12 juni 2007

HP

Ik lees momenteel de laatst verschenen Harry Potter, deel zes dus: HARRY POTTER EN DE HALFBLOED PRINS. In het najaar komt de Nederlandse nummer zeven, dus ik moest opschieten en op tijd zijn.

Ik weet van de hype, en ik weet van het dédain. Maar ik snap van het eerste alles en van het tweede niets. Ik verslind het boek. Ik leg het naast mijn ontbijtbord, ik lees 's avonds veel te laat door in bed, ik mis haltes in de metro.

J.K. Rowling is een wonderwoman. Hoe kan het dat alles zo precies klopt, dat ze blijkbaar aan het begin van de reeks al zo veel lijnen in haar hoofd had, dat er steeds weer terug- en vooruitgegrepen wordt zonder dat je het idee hebt dat het noodgrepen zijn?
En dan die verrassingen steeds, nieuwe zijgeschiedenissen, nieuwe fenomenen. En het taalspel - o, ik zie ook wel dat haar vertelzinnen niet allemaal poëtisch zijn, maar dat is toch ook niet de bedoeling? Maar haar oplossingen, haar namen, haar spreuken etc. zijn dat wel.

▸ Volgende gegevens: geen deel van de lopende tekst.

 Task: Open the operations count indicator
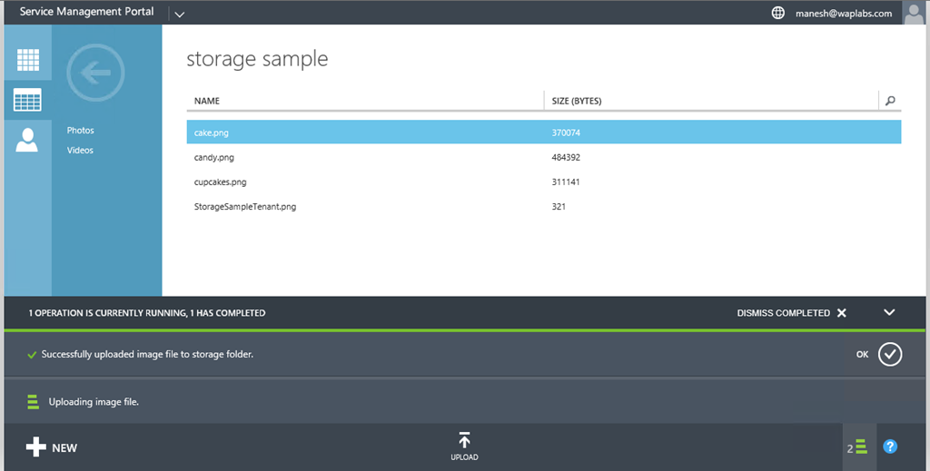click(x=857, y=447)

Rowling beheerst haar slapstick, én Rowling beheerst het duistere schrijven. Ik vind HP misschien nog wel het knapst waar het de grauwe kanten van ónze werkelijkheid raakt. Toegegeven: het zwakst is ze in de verliefdheden en de beschrijving van de puberteit.
Maar met Harry heeft ze een held geschapen die, zoals dat hoort bij helden, steeds voor het goede kiest. Die bang is, en inconsequent, en dus ook menselijk, maar die uiteindelijk het kwade (Voldemort, prachtige naam overigens) moet kunnen overwinnen doordat hij het vermogen heeft om lief te hebben.
Hm. Als dat gebeurt. Want Rowling heeft voor deel zeven vast nog wat plotwendingen bedacht.

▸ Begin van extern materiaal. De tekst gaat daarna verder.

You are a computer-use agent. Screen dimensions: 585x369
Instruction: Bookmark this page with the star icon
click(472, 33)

Ik begrijp werkelijk niet waarom er in ons land nog nooit een griffel gegeven is voor Rowlings boeken. Of anders een lees-award. Nou ja, misschien komt dat nog.
Hier in Parijs hangen de aanplakbiljetten voor de vijfde film al (ga ik ook zien, HP3 en 4 vond ik fenomenaal), maar voorlopig duik ik nog even verder in boek zes. Nog vijftig bladzijden.